1)De los principios adquiridos

Al respecto el florentino expresa que “el príncipe que los adquirió lo hizo por medio de armas ajenas o con sus mismas armas, y fueron la fortuna o la virtud los que lo permitieron”.

No se trata de tener o no buena suerte, si no de saber enfocar la estrategia electoral frente a la actual administración local, regional o nacional en donde se va a realizar el debate, pues si el gobierno ha sido deficiente, débil o corrupto, lo aconsejable es utilizar esas armas ajenas para controvertirlo, diseñar el mensaje y conseguir así el apoyo de la comunidad inconforme.

En cambio, si el gobierno tiene el respaldo de la comunidad, por ser positiva su gestión, lo viable es buscar su apoyo. Vale aclarar que el nivel de popularidad y de aceptación de un gobernante hay que medirlo a través de una encuesta seria, pues por este mecanismo se sabrá si el gobierno es bueno, regular o malo.

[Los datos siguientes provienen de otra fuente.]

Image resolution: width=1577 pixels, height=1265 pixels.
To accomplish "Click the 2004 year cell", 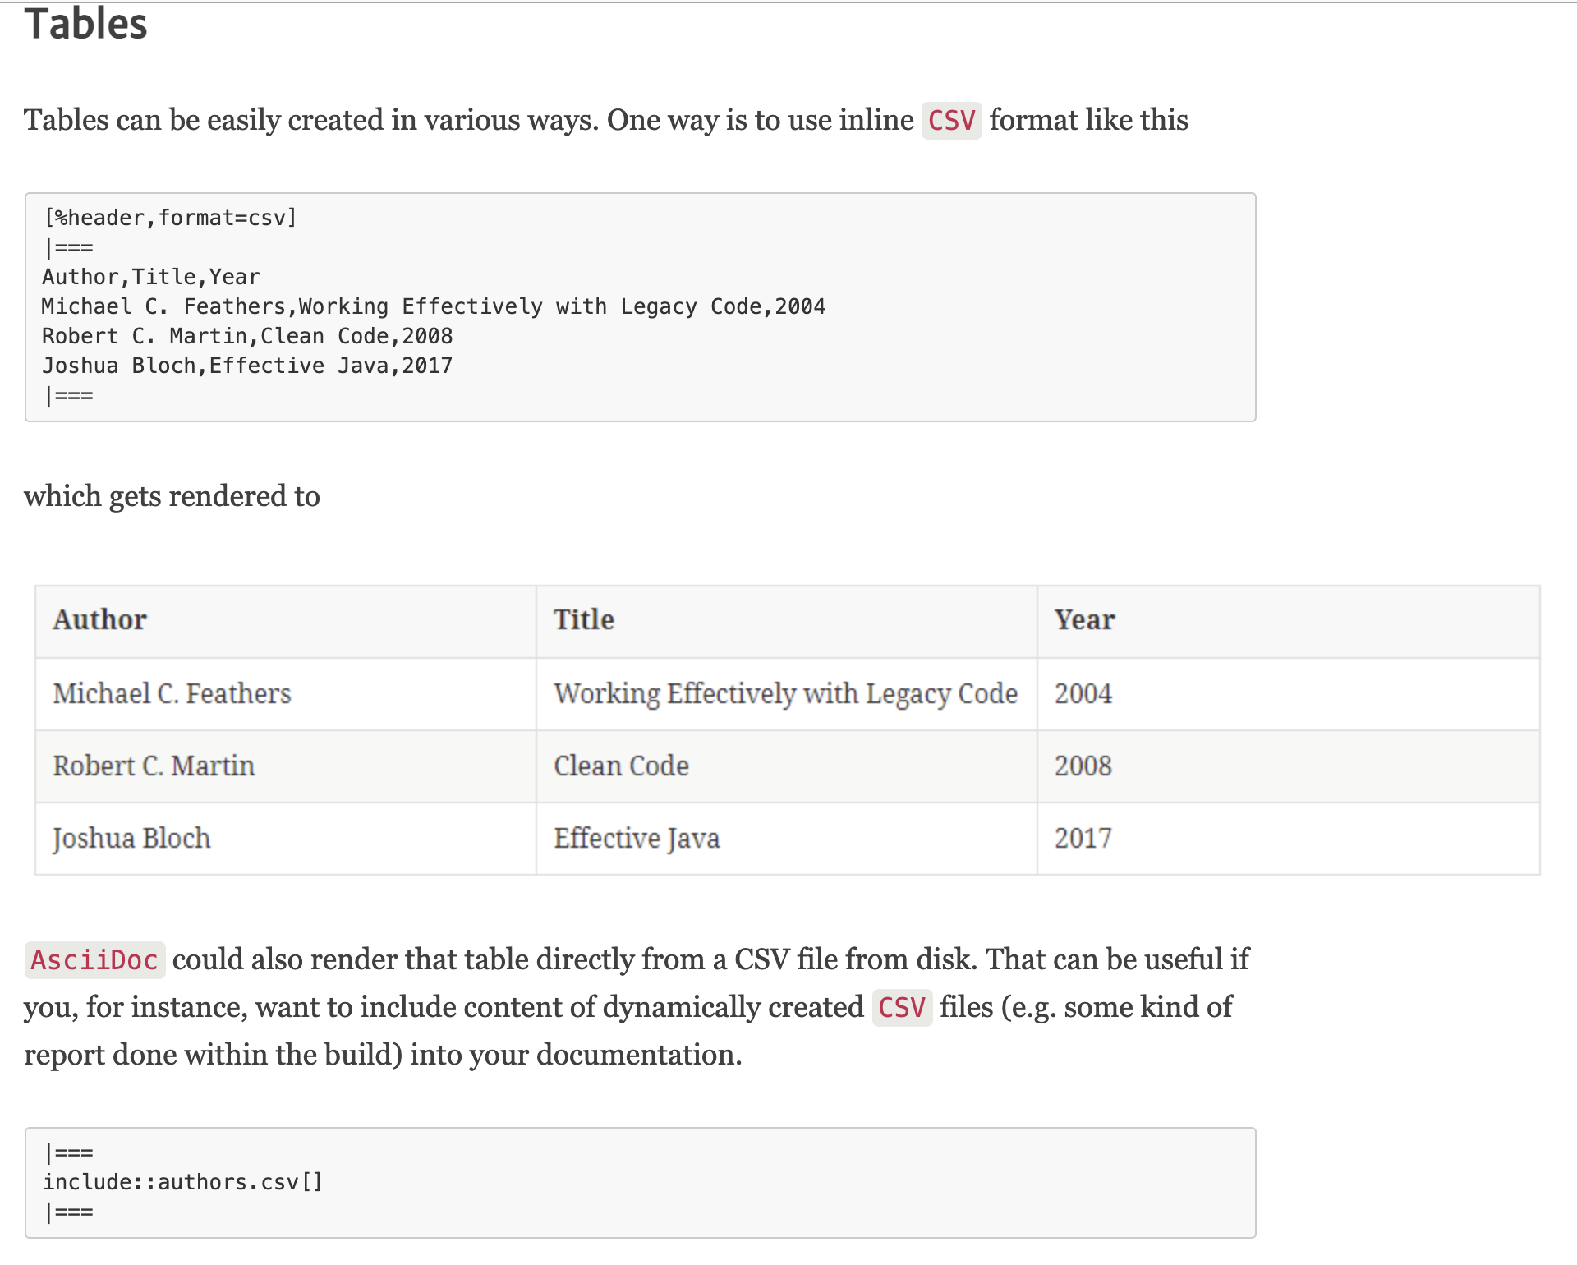I will [x=1083, y=694].

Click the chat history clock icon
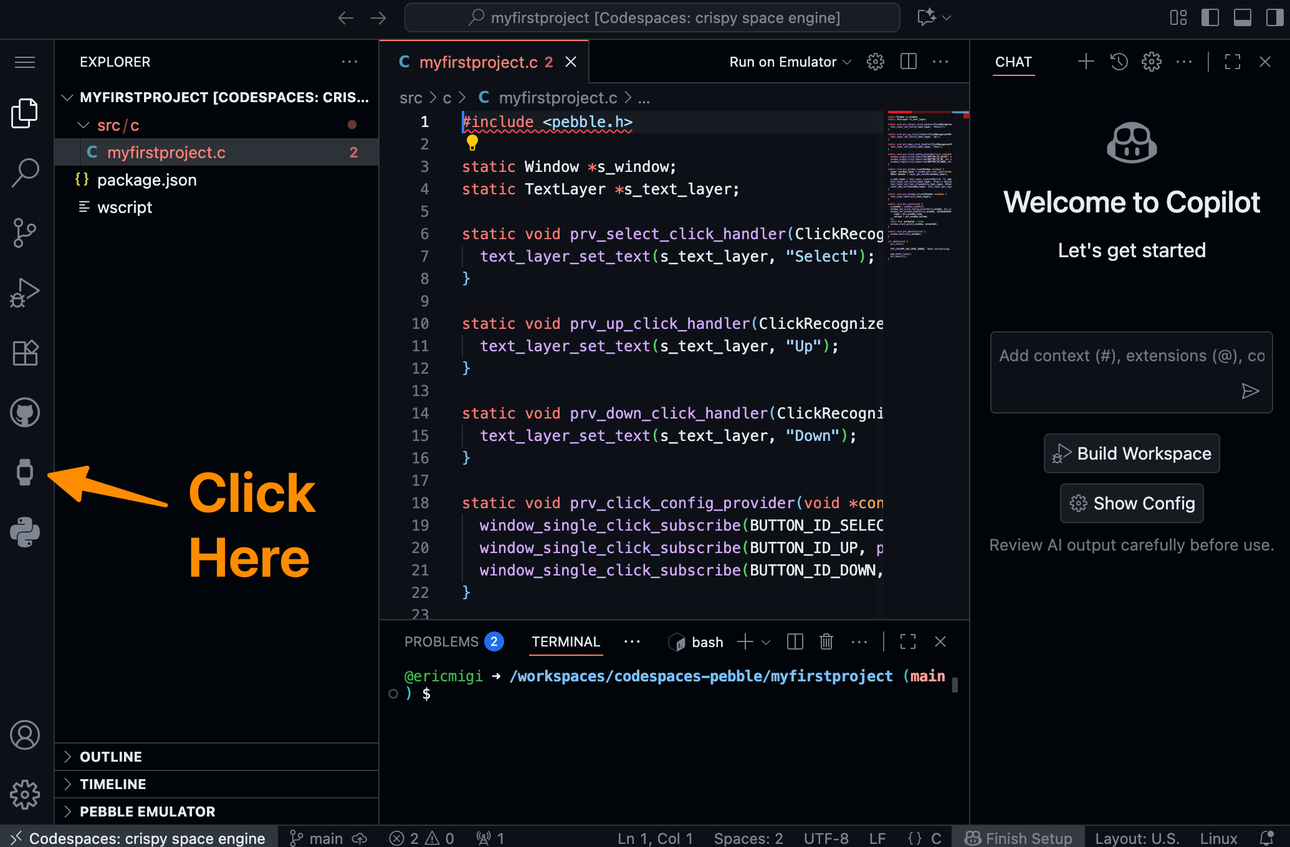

Debemos tener en cuenta, además, la imagen del partido o grupo político que respaldaría al candidato. Sobre este tema, Rafael Reyes Arce y Lourdes Munich en su libro “Comunicación y mercadotecnia política”, han sentado su posición, en los siguientes términos, la cual compartimos:

“Es innegable que si los representantes de un partido han realizado una buena gestión, será mucho más fácil para los candidatos de la misma afiliación realizar sus campañas políticas debido a la buena imagen que se ha creado debido a resultados de su empeño anterior. Al inicio de una campaña, el buen o mal desempeño del antecesor se convierte en un factor primordial; es, por tanto, aconsejable conocer la imagen preexistente del partido tendiente a la creación de la imagen más adecuada”.

De otra parte, esa virtud a que se refiere Maquiavelo, para el caso de un candidato, podría ser su carisma, su credibilidad, su capacidad de liderazgo y el respaldo que tenga del pueblo. (Apuntes tomados de mi nuevo libro Maquiavelo moderno, el fin no justifica los medios, en proceso de publicación).